Human Annotation
Score and label your AI agent outputs through collaborative annotation queues with your team.
Human Annotation is a manual evaluation method where team members review and score traces, sessions, and observations. Use it to establish quality baselines, catch edge cases automated evaluators miss, and build labeled datasets for training.
Why Use Human Annotation
- Establish quality baselines — create human-scored benchmarks to calibrate your automated evaluators against
- Catch what automation misses — review nuanced outputs where automated scores fall short (tone, factual accuracy, safety)
- Collaborative review — distribute annotation work across your team with managed queues and progress tracking
- Consistent labeling — standardized score configurations ensure every reviewer uses the same criteria
- Feed evaluation loops — annotation scores flow into your experiment comparisons and model governance dashboards
Getting Started
Step 1: Create Score Configurations
Before annotating, define what you're scoring. Navigate to Project Settings > Score Configs and create your scoring criteria.
Score types available:
| Type | Example | Use Case |
|---|---|---|
| Numeric | 1-5 rating | Quality, relevance, helpfulness |
| Categorical | Good / Bad / Neutral | Quick triage, sentiment |
| Boolean | Yes / No | Factual correctness, safety pass/fail |
Step 2: Create an Annotation Queue
Navigate to Human Annotation in the sidebar and click Create Annotation Queue.
Configure your queue:
- Name — descriptive name (e.g., "Weekly QA Review", "Safety Audit")
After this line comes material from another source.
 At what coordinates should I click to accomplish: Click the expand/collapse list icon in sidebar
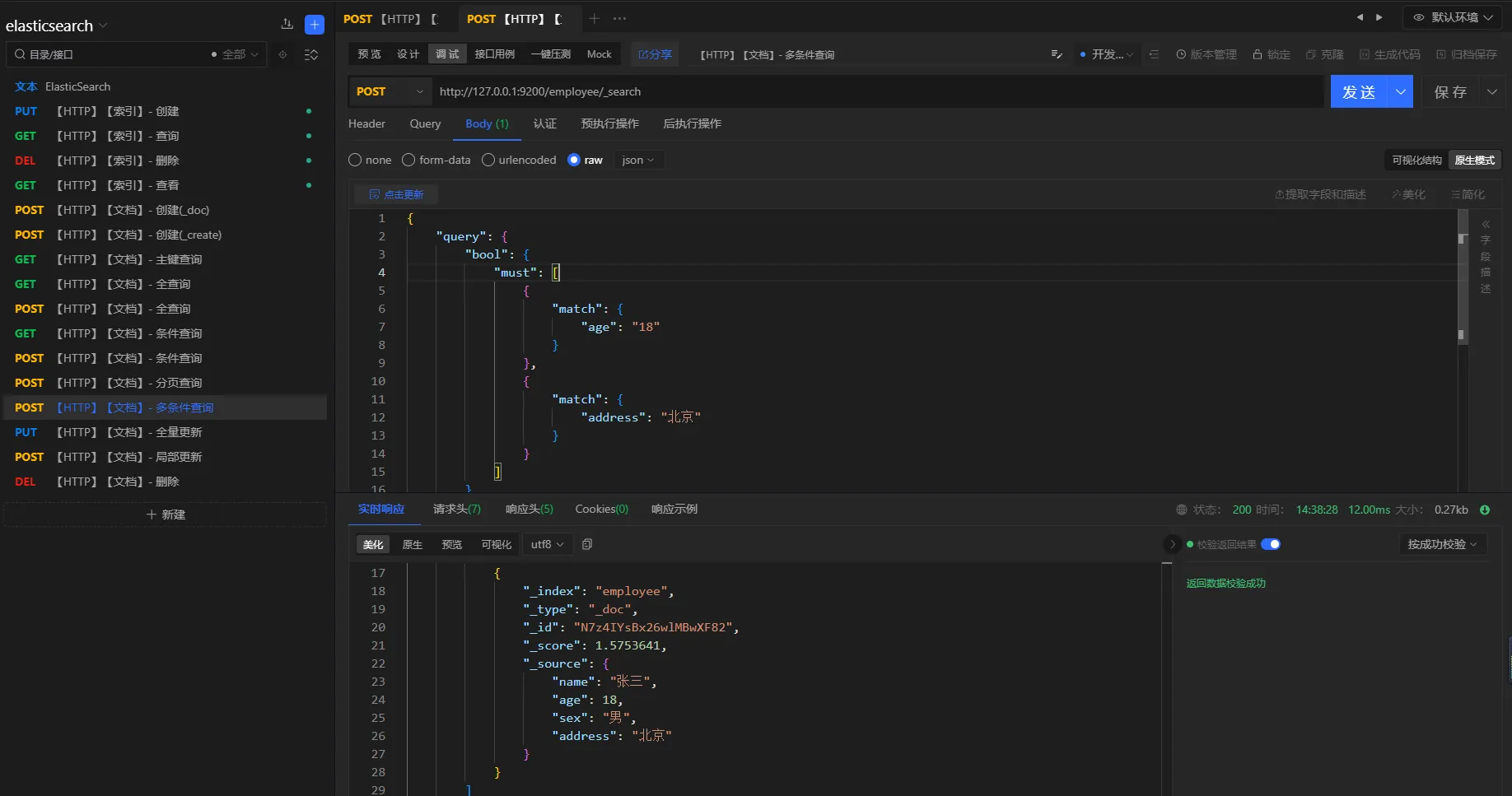(x=311, y=54)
- Score configs — select which scores annotators will fill in
- Description — instructions for reviewers on how to score
Step 3: Add Items to the Queue
Populate your annotation queue with traces to review:
- From traces table — select traces and add them to a queue
- Automatically — configure filters to auto-populate queues based on criteria (e.g., low confidence scores, error traces)
Step 4: Annotate
Team members open the annotation queue and work through items one by one:
- Review the full trace context — input, output, intermediate steps
- See any existing automated scores for reference
- Apply scores based on the configured criteria
- Move to the next item
The annotation interface shows all relevant context so reviewers can make informed judgments without switching between views.
Annotation Queues
How They Work
Annotation queues organize the review workload:
- Each queue has a set of score configurations that annotators fill in
- Items are presented one at a time for focused review
- Progress tracking shows how many items are reviewed vs. remaining
- Multiple team members can work on the same queue simultaneously
Queue Management
| Action | Description |
|---|---|
| Create queue | Define name, description, and score configs |
| Add items | Populate from traces, observations, or sessions |
| Assign reviewers | Invite team members to annotate |
| Track progress | Monitor completion rate and annotation quality |
Scoring Traces Directly
You can also score individual traces without using queues:
- Open any trace in the platform
- Click the Annotate button
- Select a score configuration
- Enter your score value
- The score appears in the trace's Scores tab
This is useful for ad-hoc reviews or when you spot something during normal trace exploration.
Using Annotation Data
In Experiments
When comparing experiment runs, annotation scores appear alongside automated scores. This lets you validate whether your automated evaluators agree with human judgment.
As Evaluation Baselines
Use annotation scores to:
- Calibrate LLM-as-Judge evaluators against human preferences
- Identify where automated scores diverge from human assessment
- Build training data for custom evaluation models
In Dashboards
Annotation scores flow into your project dashboards and can be filtered, aggregated, and tracked over time — giving you a human-quality signal alongside your automated metrics.
Best Practices
Define Clear Scoring Guidelines
Write explicit instructions for each score configuration:
- What does a score of 5 vs 1 mean?
- What edge cases should reviewers watch for?
- When should a reviewer skip vs. flag an item?
Start Small
Begin with a focused queue (50-100 items) on a specific quality dimension. Validate that the scoring criteria are clear before scaling up.
Calibrate Across Reviewers
Have multiple reviewers score the same items initially to check inter-annotator agreement. Adjust guidelines where disagreement is high.